Since Sept. 11, 2001, more room was needed for the passenger screening process, taking away some of the already limited space in the terminal, Samsa said. Germolus pointed out that baggage screening would occur in the lobby because there wasn’t any other place to do it.
Samsa explained, “It was like a zoo around there. Both flights departed around the same time, and there was standing room only, and it was pretty hard to process people to get onto two planes,” he said.
The airport outgrew its terminal to the point where the Airport Authority Board needed to make a change, Baratto said.
“It was time. The area was too small and once you’d gone through security, there was no place for them to stand or sit. It got full. The bathrooms were a problem. We just felt that it was time,” he said.
At 21,000 square feet, the new terminal now has enough space for the equipment and personnel needed to screen passengers and luggage. and a gate area to hold the passengers of two flights at the same time, Germolus said.
It also has an enclosed boarding walkway for planes to pull up to the building instead of rolling a stairway up to the plane door for passengers to disembark outside the airport. The stairway made it difficult for people with disabilities to fly out of Hibbing, Baratto said. Germolus explained that the new walkway also is easier for elderly passengers who may have difficulty with stairs.
A new moving baggage carousel also means passengers won’t be standing outside in winter collecting their suitcases from a pile on the sidewalk.
“We’ve got a luggage carousel and all the modern amenities of a modern-day airport, all done with a lot of local materials, U.S.-made steel,” Samsa said.
Cooperative effort
The Airport Authority Board received a good return for the money it spent on the building, Baratto said.
The new terminal is phase two of a three-phase $18 million project. Other phases include a completed $2.5 million renovation of the taxiway and a $4 million renovation of the area where planes load and unload passengers, scheduled for 2015-16.
Federal Aviation Administration funding accounts for $11.2 million to cover the three phases. Other money came from state bonding, the Minnesota Department of Transportation and the Iron Range Resources and Rehabilitation Board. The Airport Authority Board is providing about $422,000 for the projects.
Baratto credits Germolus with envisioning the three-phased project and working to find funding to make it a reality, including trips to the Minnesota Capitol to make a case for funding.
The original plan was to expand the old terminal, but once the Airport Authority received $5 million in state bonding, other funding fell into place, and it became more economical to construct a new terminal, Germolus said.

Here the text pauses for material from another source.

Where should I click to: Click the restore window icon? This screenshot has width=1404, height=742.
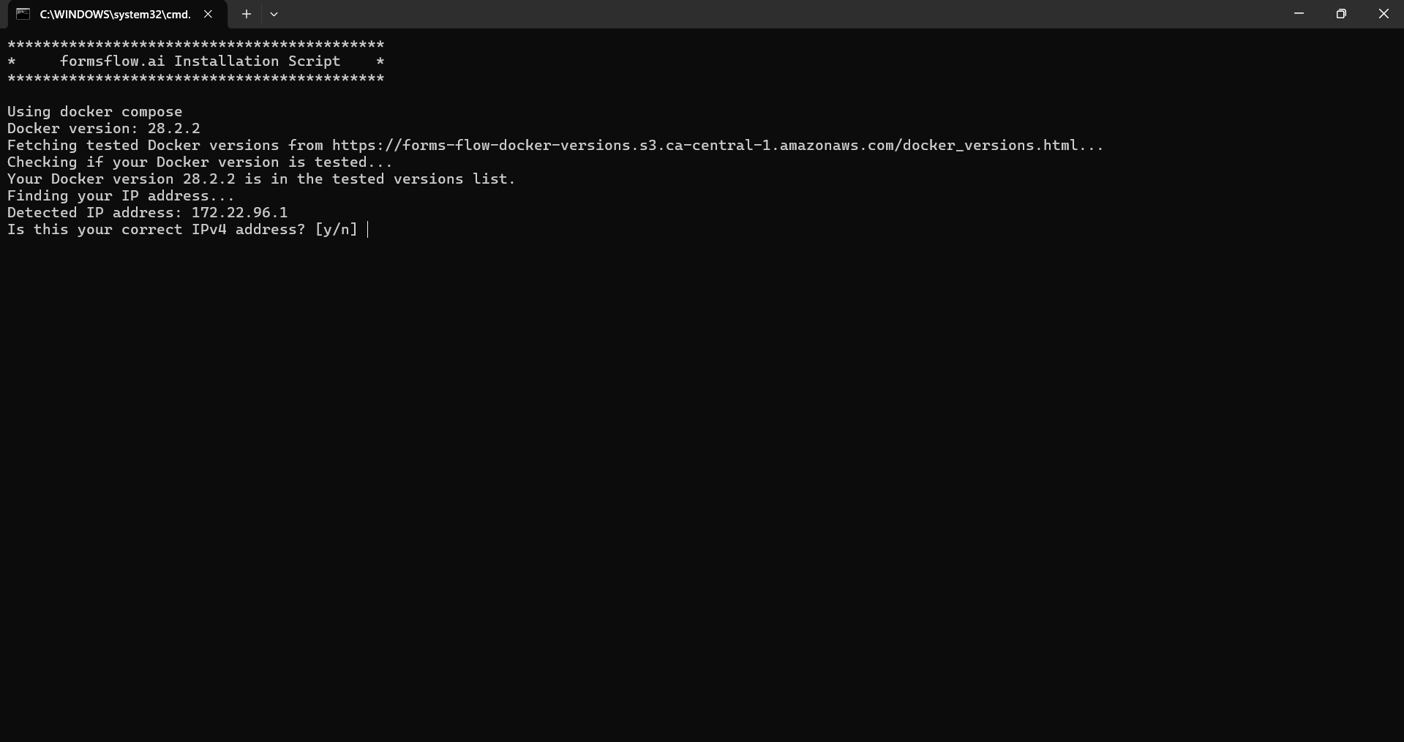pos(1342,13)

However, constructing a new terminal meant that a garage next door was converted into a makeshift terminal, and “it actually worked very well as a temporary facility,” he said. He credits Max Gray Construction and Northern Industrial Erectors with staying on time and on budget, keeping use of the temporary facility to a minimum. Now that the garage is empty again, Germolus said they’re considering turning it into a restaurant.
In moving to the temporary terminal and then to the new terminal, both the airlines and the Transportation Security Administration needed to move in a single day. Germolus said he was impressed by the teamwork and cooperation that took place to make the move possible.
“It was really seamless to the traveling public,” he said.
The Airport Authority Board expected passenger numbers to decrease during construction, but the number of passengers departing the airport increased by 4 percent in the past year, he said.
The board hopes that the increasing trend continues. Airlines have downsized at other northern Minnesota airports when passenger numbers are down and Samsa said he hopes the Range Regional Airport will be a place that both airlines and passengers choose for flying.
“We do think that folks on the Iron Range should give the Range Regional Airport a try when they want to fly somewhere. Delta connects to everywhere in the world. We’re there to serve them, and it’s a nice modern facility and free parking,” he said.